Find the line containing "Screen dimensions: 706x1568" in the records below. Copy exactly that line and each one after it, ending at the line containing "Task: Choose the 댓글 내용 직접 입력 radio option", and nothing more.

Study material:
[Start of Attachment]

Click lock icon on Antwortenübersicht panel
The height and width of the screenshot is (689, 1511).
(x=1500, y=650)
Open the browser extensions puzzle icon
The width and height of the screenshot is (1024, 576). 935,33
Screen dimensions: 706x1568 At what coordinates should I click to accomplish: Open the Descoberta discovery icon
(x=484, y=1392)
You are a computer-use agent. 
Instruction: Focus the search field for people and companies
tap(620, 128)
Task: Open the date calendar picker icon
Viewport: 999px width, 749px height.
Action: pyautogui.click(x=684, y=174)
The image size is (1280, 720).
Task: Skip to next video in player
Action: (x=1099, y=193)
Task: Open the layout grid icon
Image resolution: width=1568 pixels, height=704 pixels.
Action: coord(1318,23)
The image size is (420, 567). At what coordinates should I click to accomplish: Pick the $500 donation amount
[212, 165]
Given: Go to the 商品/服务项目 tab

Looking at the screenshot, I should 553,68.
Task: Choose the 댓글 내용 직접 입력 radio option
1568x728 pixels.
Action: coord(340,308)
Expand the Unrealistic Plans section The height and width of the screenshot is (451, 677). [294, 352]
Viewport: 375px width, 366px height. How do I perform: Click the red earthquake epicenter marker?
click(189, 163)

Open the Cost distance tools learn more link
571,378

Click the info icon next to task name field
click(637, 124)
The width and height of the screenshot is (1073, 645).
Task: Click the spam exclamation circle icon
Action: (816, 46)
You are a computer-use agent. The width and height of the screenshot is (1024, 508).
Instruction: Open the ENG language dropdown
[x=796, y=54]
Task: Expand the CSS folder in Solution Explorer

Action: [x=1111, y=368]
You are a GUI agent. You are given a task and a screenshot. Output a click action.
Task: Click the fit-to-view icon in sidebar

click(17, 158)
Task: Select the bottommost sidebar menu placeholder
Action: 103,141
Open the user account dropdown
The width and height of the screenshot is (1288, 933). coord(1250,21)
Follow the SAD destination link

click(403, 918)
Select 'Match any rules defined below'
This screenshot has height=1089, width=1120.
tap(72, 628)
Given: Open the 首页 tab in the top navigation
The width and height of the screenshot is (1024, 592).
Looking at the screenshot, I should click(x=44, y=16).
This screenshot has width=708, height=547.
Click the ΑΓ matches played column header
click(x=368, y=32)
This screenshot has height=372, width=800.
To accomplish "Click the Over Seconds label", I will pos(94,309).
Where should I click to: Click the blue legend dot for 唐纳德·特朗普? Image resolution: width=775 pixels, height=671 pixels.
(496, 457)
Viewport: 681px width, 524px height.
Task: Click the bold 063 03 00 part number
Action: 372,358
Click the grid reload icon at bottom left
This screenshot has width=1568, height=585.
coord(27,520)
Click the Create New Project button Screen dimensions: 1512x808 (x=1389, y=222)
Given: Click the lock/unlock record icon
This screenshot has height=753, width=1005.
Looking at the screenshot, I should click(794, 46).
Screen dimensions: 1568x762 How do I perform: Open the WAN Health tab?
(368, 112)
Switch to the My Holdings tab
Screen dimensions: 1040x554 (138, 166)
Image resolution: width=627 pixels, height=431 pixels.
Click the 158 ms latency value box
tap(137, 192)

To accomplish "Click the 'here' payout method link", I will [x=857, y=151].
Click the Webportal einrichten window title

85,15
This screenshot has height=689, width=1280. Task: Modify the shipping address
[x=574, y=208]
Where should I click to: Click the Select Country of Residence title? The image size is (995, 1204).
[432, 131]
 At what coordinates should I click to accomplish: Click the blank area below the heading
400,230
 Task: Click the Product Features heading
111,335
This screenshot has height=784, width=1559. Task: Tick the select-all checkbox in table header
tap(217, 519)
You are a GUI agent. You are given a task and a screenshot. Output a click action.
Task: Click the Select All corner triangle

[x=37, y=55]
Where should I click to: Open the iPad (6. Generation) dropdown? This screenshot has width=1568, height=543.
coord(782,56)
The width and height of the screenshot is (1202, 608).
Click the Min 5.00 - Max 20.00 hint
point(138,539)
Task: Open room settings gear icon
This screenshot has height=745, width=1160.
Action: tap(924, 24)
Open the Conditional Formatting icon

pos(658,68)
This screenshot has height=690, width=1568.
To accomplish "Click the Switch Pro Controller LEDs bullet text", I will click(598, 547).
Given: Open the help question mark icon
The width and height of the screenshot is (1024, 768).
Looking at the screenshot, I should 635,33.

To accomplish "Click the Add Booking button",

[End of Attachment]

Task output:
Screen dimensions: 706x1568 At what coordinates should I click to accomplish: Open the Descoberta discovery icon
(x=484, y=1392)
You are a computer-use agent. 
Instruction: Focus the search field for people and companies
tap(620, 128)
Task: Open the date calendar picker icon
Viewport: 999px width, 749px height.
Action: pyautogui.click(x=684, y=174)
The image size is (1280, 720).
Task: Skip to next video in player
Action: (x=1099, y=193)
Task: Open the layout grid icon
Image resolution: width=1568 pixels, height=704 pixels.
Action: coord(1318,23)
The image size is (420, 567). At what coordinates should I click to accomplish: Pick the $500 donation amount
[212, 165]
Given: Go to the 商品/服务项目 tab

Looking at the screenshot, I should 553,68.
Task: Choose the 댓글 내용 직접 입력 radio option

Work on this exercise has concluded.